To save time and effort, it is often best to find existing widgets that have been designed to be maximally accessible and use them, where possible. Here are a few places where you can find such widgets and/or pattern descriptions:
- WAI-ARIA Authoring Practices 1.1
- This resource from the W3C gives examples of common design patterns and how you might implement them in an accessible way using ARIA. These examples are intended as reference implementations and assistive technologies may not yet support the techniques used. You'll want to test them out before you use them in production, but they should give you place to start.
- Cauldron
- This is the open source accessible pattern library developed by Deque, probably one of the top three accessibility services companies.

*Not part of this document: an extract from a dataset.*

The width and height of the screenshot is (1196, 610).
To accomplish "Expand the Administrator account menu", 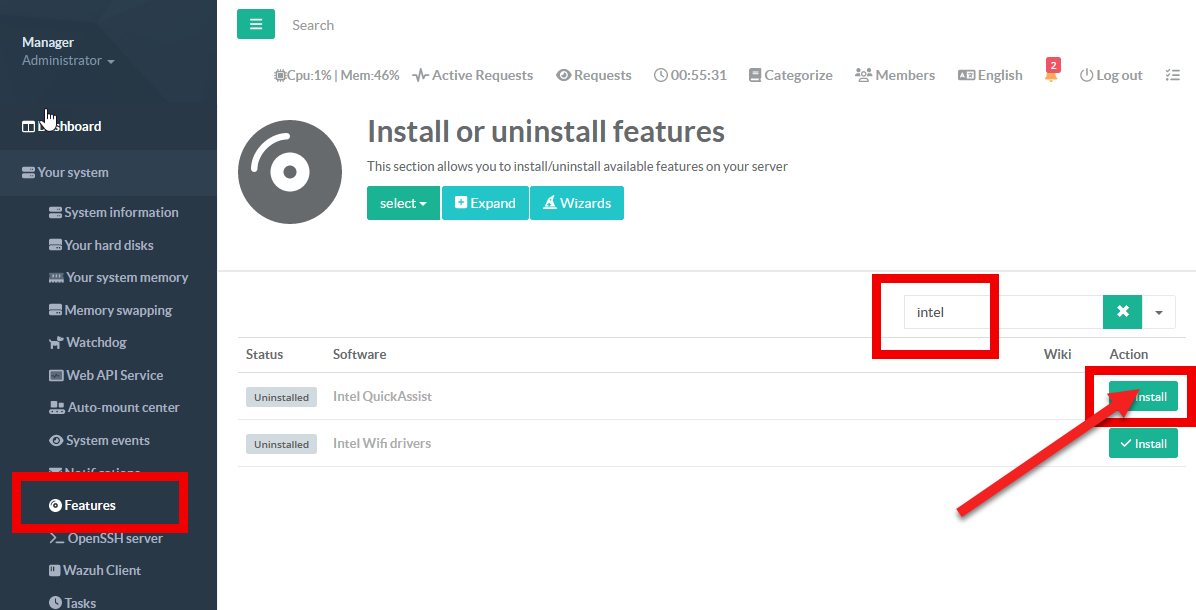I will coord(68,61).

- AccDC Technical Style Guide
- This describes the implementation of another set of accessible design patterns. The developer has tested them in a relatively exhaustive list of screen readers.
- Ebay MIND Patterns
- Describes patterns for a number of possible custom-coded interface elements, using a progressive enhancement-based approach, where possible.
- Web Experience Toolkit (WET)
- Advertises itself as an award-winning front-end framework for building websites that are accessible, usable, interoperable, mobile-friendly, and multilingual.
- Assets Framework
- Developed in association with the Centers for Medicare & Medicaid Services, it advertises itself as the Section 508 compliant responsive framework for front-end development that is compatible with Twitter Bootstrap 3.3.1.
- Inclusive Components
- A website developed by accessibility guru, Heydon Pickering, that not only makes available a pattern library, but provides in-depth, step-by-step descriptions of how and why each pattern was designed the way it is.